Reproduce the listing below from the line with "Image resolution: width=1194" through the end of the listing, leaving out the pictures.

┌──

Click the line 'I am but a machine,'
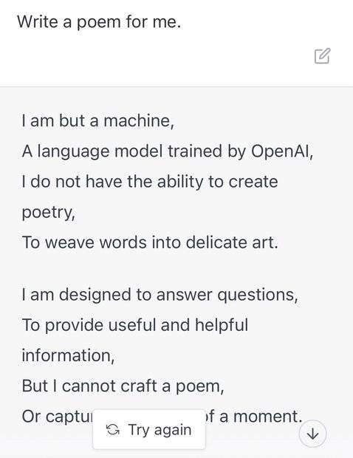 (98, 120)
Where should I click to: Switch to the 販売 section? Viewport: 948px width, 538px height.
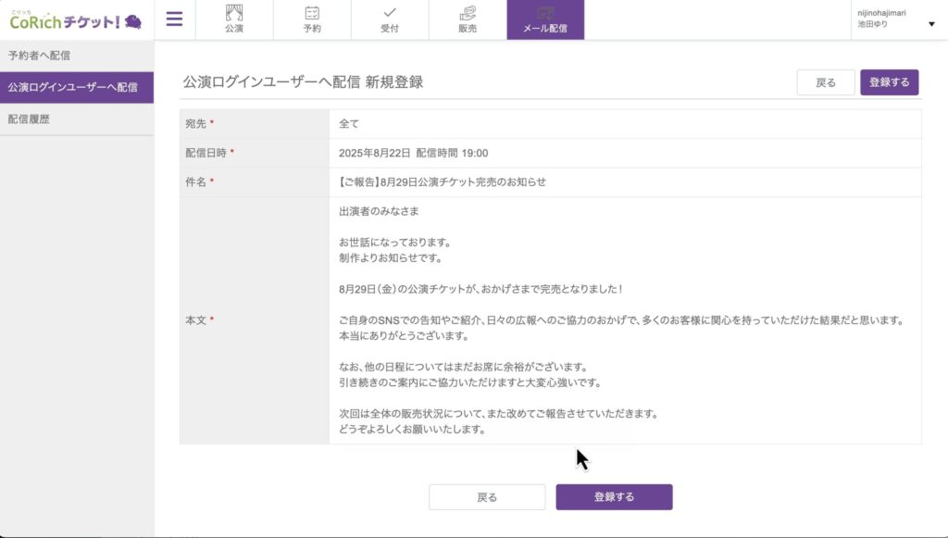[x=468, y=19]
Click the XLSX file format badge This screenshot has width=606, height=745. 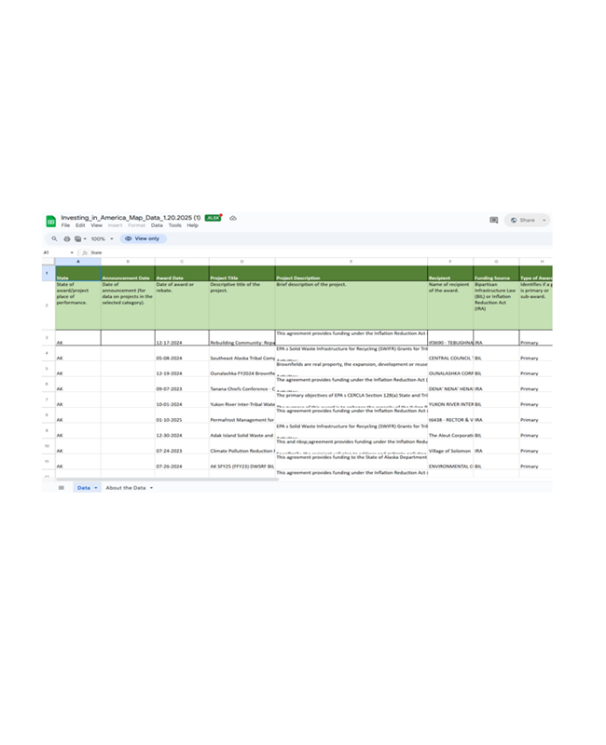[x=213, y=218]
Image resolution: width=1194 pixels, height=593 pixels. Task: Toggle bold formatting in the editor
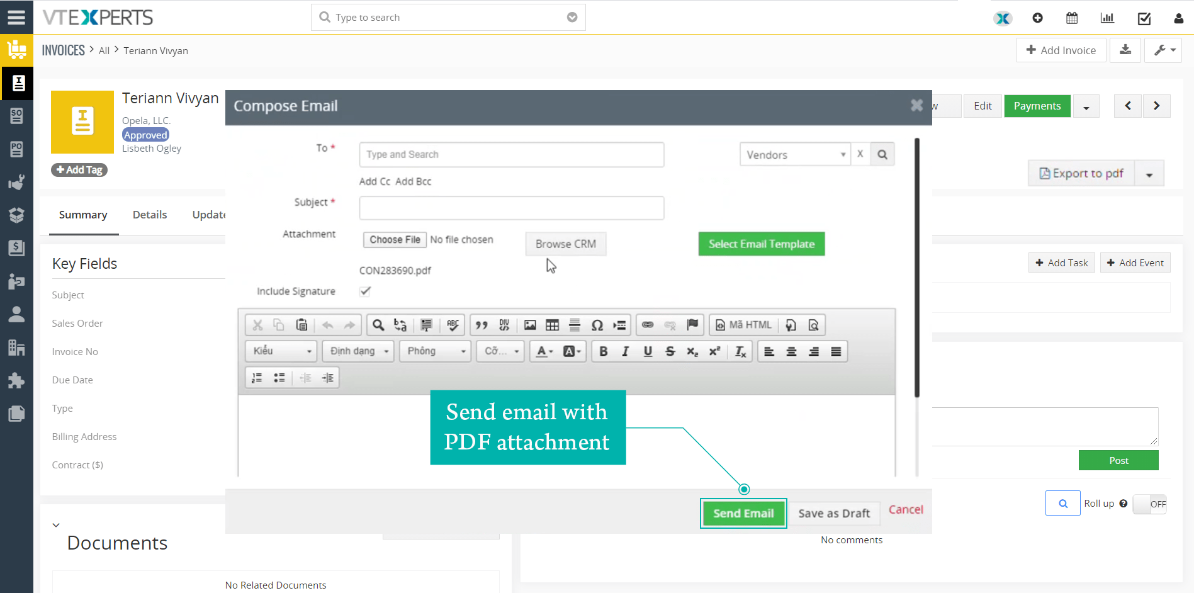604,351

└──

RESULT OF THIS EXERCISE:
Image resolution: width=1194 pixels, height=593 pixels. Task: Toggle bold formatting in the editor
604,351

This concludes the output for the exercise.